#### Task to complete:
Here are some records; quote them exactly, leaving out the pictures.

BEGIN The data

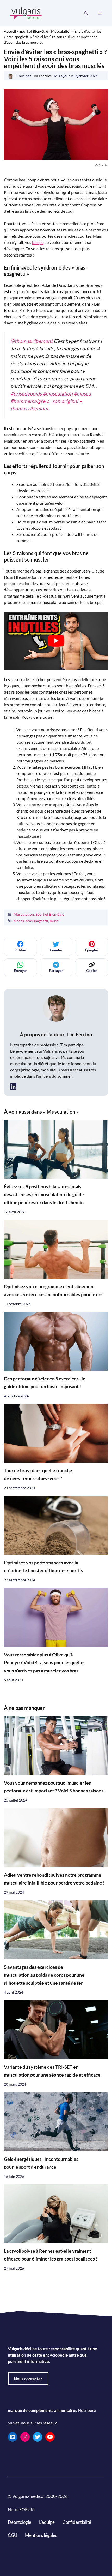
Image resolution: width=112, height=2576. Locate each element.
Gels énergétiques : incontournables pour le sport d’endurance (41, 2163)
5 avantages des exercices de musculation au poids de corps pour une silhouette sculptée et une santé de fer (44, 1975)
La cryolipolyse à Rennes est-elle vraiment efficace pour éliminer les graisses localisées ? (51, 2255)
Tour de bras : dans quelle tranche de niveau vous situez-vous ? (38, 1474)
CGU (12, 2535)
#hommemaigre (27, 401)
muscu (55, 921)
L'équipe (47, 2522)
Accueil (10, 31)
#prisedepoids (26, 394)
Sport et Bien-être (33, 31)
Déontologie (19, 2522)
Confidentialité (77, 2522)
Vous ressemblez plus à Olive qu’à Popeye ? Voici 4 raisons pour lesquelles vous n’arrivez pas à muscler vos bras (44, 1662)
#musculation (58, 394)
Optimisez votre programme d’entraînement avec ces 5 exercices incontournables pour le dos (53, 1290)
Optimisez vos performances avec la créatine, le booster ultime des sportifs (43, 1566)
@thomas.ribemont (31, 341)
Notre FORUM (21, 2509)
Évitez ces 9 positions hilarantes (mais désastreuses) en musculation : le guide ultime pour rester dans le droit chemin (44, 1194)
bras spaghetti (37, 921)
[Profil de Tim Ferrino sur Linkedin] (13, 1086)
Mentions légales (41, 2535)
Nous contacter (28, 2378)
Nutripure (87, 2410)
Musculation (61, 31)
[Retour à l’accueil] (26, 12)
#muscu (82, 394)
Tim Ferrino (79, 1034)
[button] (86, 13)
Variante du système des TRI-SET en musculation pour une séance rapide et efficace (52, 2071)
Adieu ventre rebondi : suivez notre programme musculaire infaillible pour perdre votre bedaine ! (54, 1879)
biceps (37, 242)
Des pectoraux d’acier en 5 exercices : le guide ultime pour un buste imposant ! (44, 1382)
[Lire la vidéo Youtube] (56, 641)
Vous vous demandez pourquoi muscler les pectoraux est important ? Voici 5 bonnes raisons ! (55, 1786)
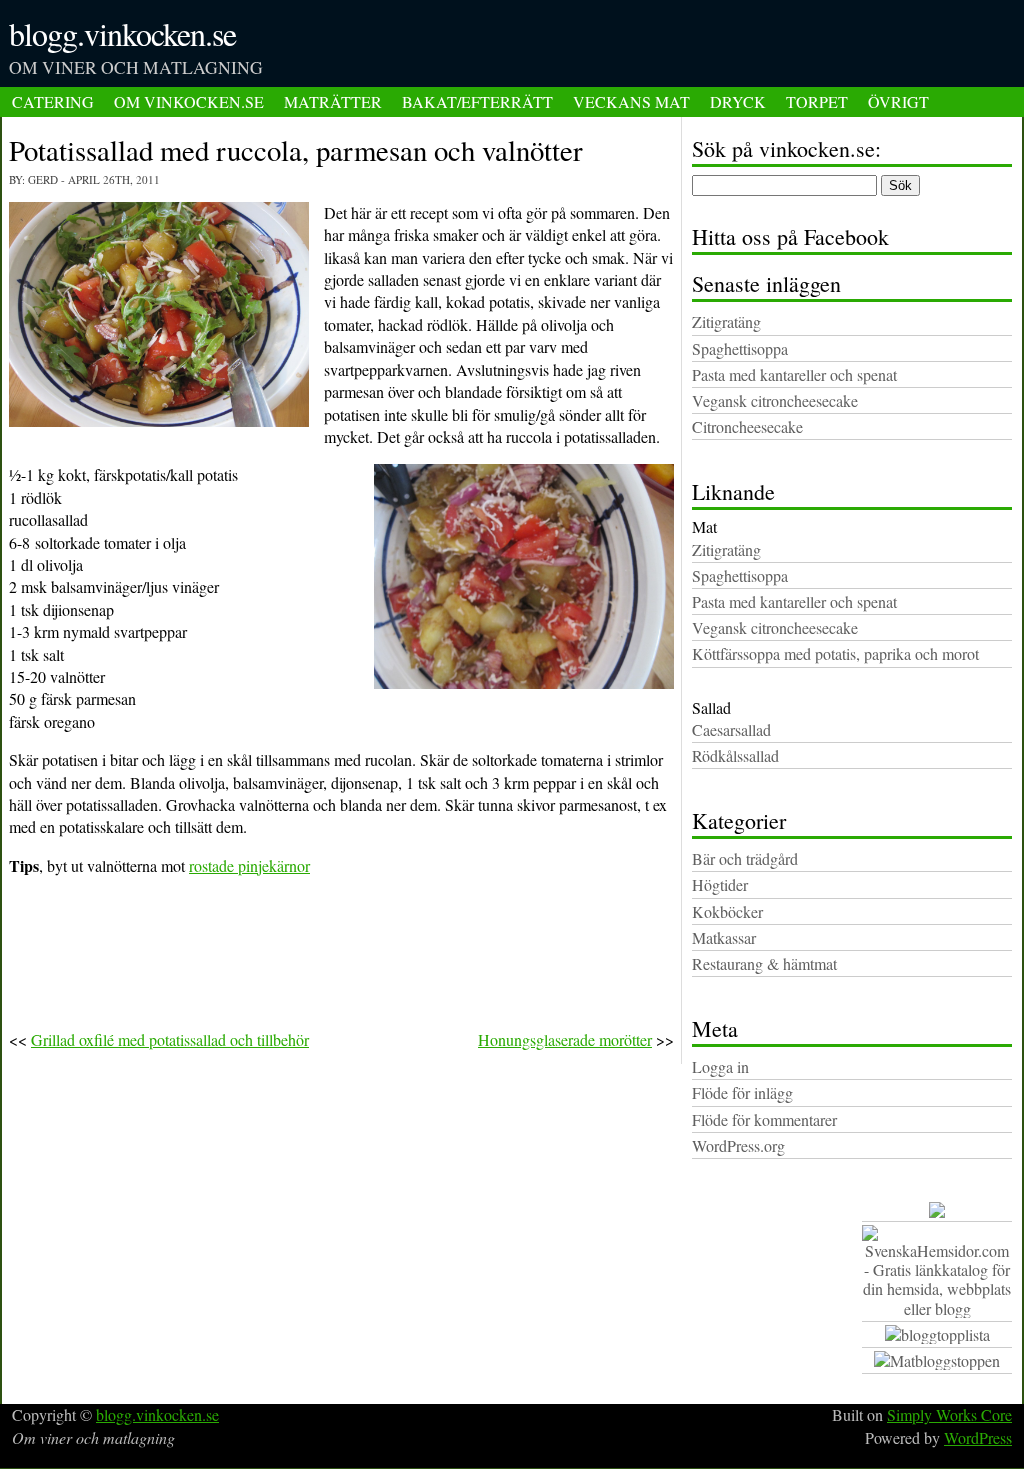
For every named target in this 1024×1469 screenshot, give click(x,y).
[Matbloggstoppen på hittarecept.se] (937, 1361)
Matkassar (724, 937)
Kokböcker (727, 911)
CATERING (53, 101)
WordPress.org (738, 1145)
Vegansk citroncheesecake (775, 400)
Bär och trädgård (745, 858)
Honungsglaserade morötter (565, 1039)
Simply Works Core (949, 1414)
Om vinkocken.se (189, 101)
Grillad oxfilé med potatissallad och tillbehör (170, 1039)
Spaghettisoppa (740, 348)
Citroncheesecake (747, 426)
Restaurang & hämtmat (764, 963)
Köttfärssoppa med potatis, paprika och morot (835, 653)
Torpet (817, 101)
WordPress (978, 1437)
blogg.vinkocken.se (122, 33)
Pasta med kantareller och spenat (794, 374)
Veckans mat (631, 101)
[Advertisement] (768, 50)
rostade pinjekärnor (249, 865)
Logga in (720, 1066)
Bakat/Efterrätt (477, 101)
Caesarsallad (731, 729)
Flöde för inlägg (742, 1092)
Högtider (720, 884)
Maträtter (333, 101)
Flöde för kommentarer (764, 1119)
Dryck (738, 101)
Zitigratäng (726, 321)
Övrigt (898, 101)
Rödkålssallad (735, 755)
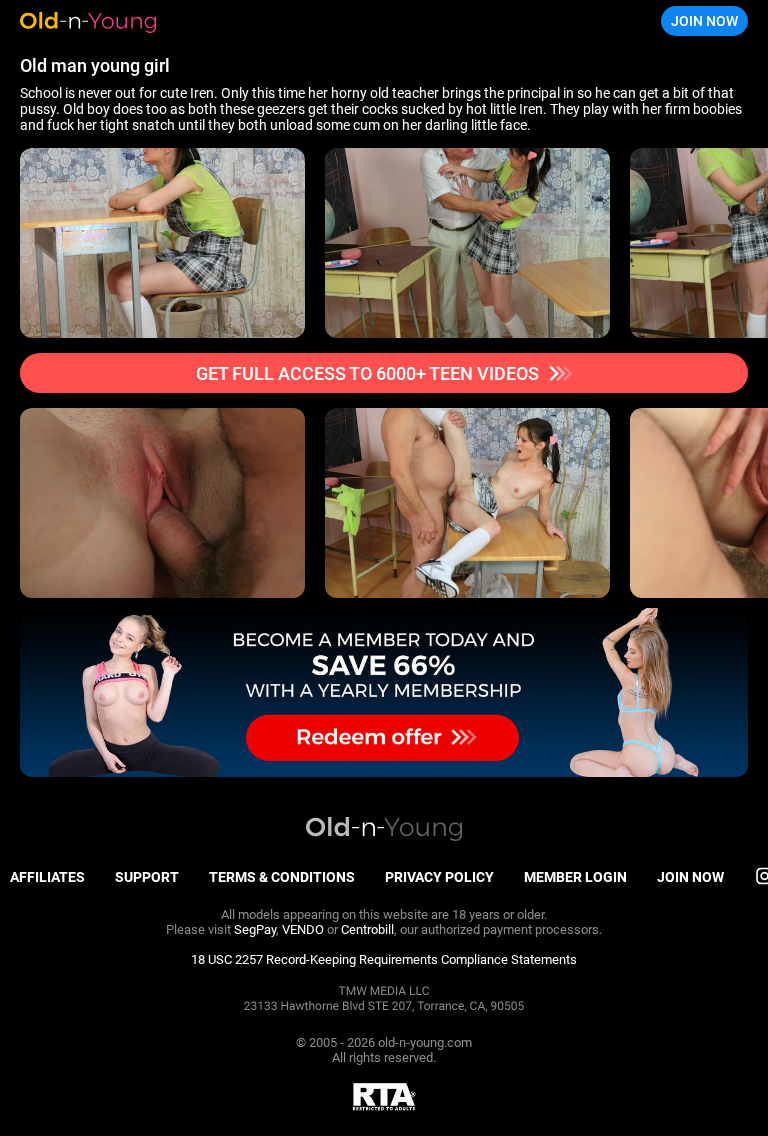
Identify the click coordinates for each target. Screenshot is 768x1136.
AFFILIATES (47, 877)
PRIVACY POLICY (439, 877)
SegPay (255, 929)
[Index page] (115, 21)
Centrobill (367, 929)
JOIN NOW (704, 21)
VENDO (303, 929)
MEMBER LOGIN (575, 877)
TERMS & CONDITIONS (282, 877)
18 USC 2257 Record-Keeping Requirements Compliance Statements (384, 959)
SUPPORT (147, 877)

END The data

#### Output for this task:
Image resolution: width=112, height=2576. Locate each element.
Gels énergétiques : incontournables pour le sport d’endurance (41, 2163)
5 avantages des exercices de musculation au poids de corps pour une silhouette sculptée et une santé de fer (44, 1975)
La cryolipolyse à Rennes est-elle vraiment efficace pour éliminer les graisses localisées ? (51, 2255)
Tour de bras : dans quelle tranche de niveau vous situez-vous ? (38, 1474)
CGU (12, 2535)
#hommemaigre (27, 401)
muscu (55, 921)
L'équipe (47, 2522)
Accueil (10, 31)
#prisedepoids (26, 394)
Sport et Bien-être (33, 31)
Déontologie (19, 2522)
Confidentialité (77, 2522)
Vous ressemblez plus à Olive qu’à Popeye ? Voici 4 raisons pour lesquelles vous n’arrivez pas à muscler vos bras (44, 1662)
#musculation (58, 394)
Optimisez votre programme d’entraînement avec ces 5 exercices incontournables pour le dos (53, 1290)
Optimisez vos performances avec la créatine, le booster ultime des sportifs (43, 1566)
@thomas.ribemont (31, 341)
Notre FORUM (21, 2509)
Évitez ces 9 positions hilarantes (mais désastreuses) en musculation : le guide ultime pour rester dans le droit chemin (44, 1194)
bras spaghetti (37, 921)
[Profil de Tim Ferrino sur Linkedin] (13, 1086)
Mentions légales (41, 2535)
Nous contacter (28, 2378)
Nutripure (87, 2410)
Musculation (61, 31)
[Retour à l’accueil] (26, 12)
#muscu (82, 394)
Tim Ferrino (79, 1034)
[button] (86, 13)
Variante du système des TRI-SET en musculation pour une séance rapide et efficace (52, 2071)
Adieu ventre rebondi : suivez notre programme musculaire infaillible pour perdre votre bedaine ! (54, 1879)
biceps (37, 242)
Des pectoraux d’acier en 5 exercices : le guide ultime pour un buste imposant ! (44, 1382)
[Lire la vidéo Youtube] (56, 641)
Vous vous demandez pourquoi muscler les pectoraux est important ? Voici 5 bonnes raisons ! (55, 1786)
For every named target in this 1024×1469 screenshot, give click(x,y).
[Matbloggstoppen på hittarecept.se] (937, 1361)
Matkassar (724, 937)
Kokböcker (727, 911)
CATERING (53, 101)
WordPress.org (738, 1145)
Vegansk citroncheesecake (775, 400)
Bär och trädgård (745, 858)
Honungsglaserade morötter (565, 1039)
Simply Works Core (949, 1414)
Om vinkocken.se (189, 101)
Grillad oxfilé med potatissallad och tillbehör (170, 1039)
Spaghettisoppa (740, 348)
Citroncheesecake (747, 426)
Restaurang & hämtmat (764, 963)
Köttfärssoppa med potatis, paprika och morot (835, 653)
Torpet (817, 101)
WordPress (978, 1437)
blogg.vinkocken.se (122, 33)
Pasta med kantareller och spenat (794, 374)
Veckans mat (631, 101)
[Advertisement] (768, 50)
rostade pinjekärnor (249, 865)
Logga in (720, 1066)
Bakat/Efterrätt (477, 101)
Caesarsallad (731, 729)
Flöde för inlägg (742, 1092)
Högtider (720, 884)
Maträtter (333, 101)
Flöde för kommentarer (764, 1119)
Dryck (738, 101)
Zitigratäng (726, 321)
Övrigt (898, 101)
Rödkålssallad (735, 755)
Identify the click coordinates for each target. Screenshot is 768x1136.
AFFILIATES (47, 877)
PRIVACY POLICY (439, 877)
SegPay (255, 929)
[Index page] (115, 21)
Centrobill (367, 929)
JOIN NOW (704, 21)
VENDO (303, 929)
MEMBER LOGIN (575, 877)
TERMS & CONDITIONS (282, 877)
18 USC 2257 Record-Keeping Requirements Compliance Statements (384, 959)
SUPPORT (147, 877)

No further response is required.